Work-Item-Typen, Status und Custom Fields konfigurieren
Fachmodell und Metadaten projektweit oder global anpassen.

Typen
Ein Typ besitzt technischen Schlüssel, sichtbaren Namen, Codepräfix, Icon/Farbe und die Eigenschaft, ob er als Test-Item verwendet werden kann. Schlüssel und Präfixe sollten nach produktiver Nutzung stabil bleiben.

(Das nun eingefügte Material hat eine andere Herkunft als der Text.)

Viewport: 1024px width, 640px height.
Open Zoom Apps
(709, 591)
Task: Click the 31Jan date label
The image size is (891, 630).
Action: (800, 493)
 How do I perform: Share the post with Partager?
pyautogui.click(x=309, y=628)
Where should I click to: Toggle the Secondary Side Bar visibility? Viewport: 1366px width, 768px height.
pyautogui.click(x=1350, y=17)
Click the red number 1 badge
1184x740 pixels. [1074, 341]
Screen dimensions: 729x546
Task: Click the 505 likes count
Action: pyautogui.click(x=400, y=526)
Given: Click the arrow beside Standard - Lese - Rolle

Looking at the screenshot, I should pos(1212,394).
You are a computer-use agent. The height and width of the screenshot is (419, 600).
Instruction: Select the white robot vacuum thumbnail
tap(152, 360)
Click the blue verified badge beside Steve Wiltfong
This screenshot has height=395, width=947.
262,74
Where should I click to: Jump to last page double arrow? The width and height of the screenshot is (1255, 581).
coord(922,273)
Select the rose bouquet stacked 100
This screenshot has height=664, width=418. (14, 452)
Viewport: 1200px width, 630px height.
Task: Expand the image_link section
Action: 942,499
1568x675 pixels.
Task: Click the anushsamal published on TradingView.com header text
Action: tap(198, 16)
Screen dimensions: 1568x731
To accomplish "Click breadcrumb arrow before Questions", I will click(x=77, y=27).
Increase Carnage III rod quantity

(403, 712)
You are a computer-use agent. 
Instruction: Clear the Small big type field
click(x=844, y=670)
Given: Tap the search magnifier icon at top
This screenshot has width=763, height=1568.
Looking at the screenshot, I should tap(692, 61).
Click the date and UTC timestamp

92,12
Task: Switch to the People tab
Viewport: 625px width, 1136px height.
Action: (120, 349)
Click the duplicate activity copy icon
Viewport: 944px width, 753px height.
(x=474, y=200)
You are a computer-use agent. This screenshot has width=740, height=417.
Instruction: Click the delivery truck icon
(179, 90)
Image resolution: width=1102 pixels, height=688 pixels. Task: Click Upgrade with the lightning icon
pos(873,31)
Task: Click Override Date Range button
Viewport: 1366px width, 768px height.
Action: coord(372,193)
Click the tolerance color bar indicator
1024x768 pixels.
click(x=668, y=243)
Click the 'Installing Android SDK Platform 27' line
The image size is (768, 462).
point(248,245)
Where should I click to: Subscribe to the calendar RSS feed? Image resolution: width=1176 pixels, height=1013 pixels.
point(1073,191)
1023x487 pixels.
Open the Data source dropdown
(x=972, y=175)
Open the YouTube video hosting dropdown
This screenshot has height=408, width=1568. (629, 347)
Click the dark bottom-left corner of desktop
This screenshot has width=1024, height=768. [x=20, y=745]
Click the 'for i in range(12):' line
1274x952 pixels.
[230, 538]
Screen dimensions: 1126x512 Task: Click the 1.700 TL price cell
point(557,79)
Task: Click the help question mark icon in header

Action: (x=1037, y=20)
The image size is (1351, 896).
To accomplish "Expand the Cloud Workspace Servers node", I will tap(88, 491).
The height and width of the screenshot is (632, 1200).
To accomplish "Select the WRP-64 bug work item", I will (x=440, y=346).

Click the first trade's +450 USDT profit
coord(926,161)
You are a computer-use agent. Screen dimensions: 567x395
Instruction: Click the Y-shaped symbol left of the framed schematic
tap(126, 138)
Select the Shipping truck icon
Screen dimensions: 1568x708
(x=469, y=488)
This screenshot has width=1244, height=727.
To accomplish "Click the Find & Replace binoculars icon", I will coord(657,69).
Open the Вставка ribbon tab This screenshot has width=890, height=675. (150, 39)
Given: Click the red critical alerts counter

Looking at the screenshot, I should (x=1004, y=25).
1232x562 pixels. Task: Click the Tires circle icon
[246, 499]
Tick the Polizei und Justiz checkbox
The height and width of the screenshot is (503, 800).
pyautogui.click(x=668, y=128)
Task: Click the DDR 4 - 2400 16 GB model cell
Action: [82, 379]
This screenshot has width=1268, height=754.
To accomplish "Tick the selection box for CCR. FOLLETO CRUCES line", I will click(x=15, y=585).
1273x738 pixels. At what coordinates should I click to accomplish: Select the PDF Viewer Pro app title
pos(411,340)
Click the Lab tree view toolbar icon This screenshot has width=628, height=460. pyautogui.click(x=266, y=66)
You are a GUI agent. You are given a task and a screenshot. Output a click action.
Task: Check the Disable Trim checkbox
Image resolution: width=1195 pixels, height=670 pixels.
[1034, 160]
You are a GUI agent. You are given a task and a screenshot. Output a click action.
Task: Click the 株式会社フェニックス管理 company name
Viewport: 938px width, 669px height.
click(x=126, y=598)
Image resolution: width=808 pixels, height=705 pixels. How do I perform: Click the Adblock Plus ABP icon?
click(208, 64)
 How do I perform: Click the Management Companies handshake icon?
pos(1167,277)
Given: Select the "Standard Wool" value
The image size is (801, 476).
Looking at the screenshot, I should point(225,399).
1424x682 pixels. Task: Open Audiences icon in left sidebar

Status, Resolution und Priorität
Status- und Resolution-Schemata definieren die erlaubten Auswahlwerte. Die Reihenfolge des Statusschemas bildet den Prozessfluss. Prioritätswerte besitzen visuelle Kennzeichen. Accepted und Denied bleiben unabhängig von der sichtbaren Konfiguration als finale Sperrzustände behandelt.
Custom Fields
Unterstützt werden TEXT, NUMBER, DATE, ENUM, BOOLEAN und USER. Felder können typspezifisch, verpflichtend und mit Defaultwert versehen sein. ENUM benötigt gültige Optionen. Lösch- oder Schlüsseländerungen können vorhandene Werte und Importe beeinträchtigen; Konfigurationen daher zuerst in einem Testprojekt erproben.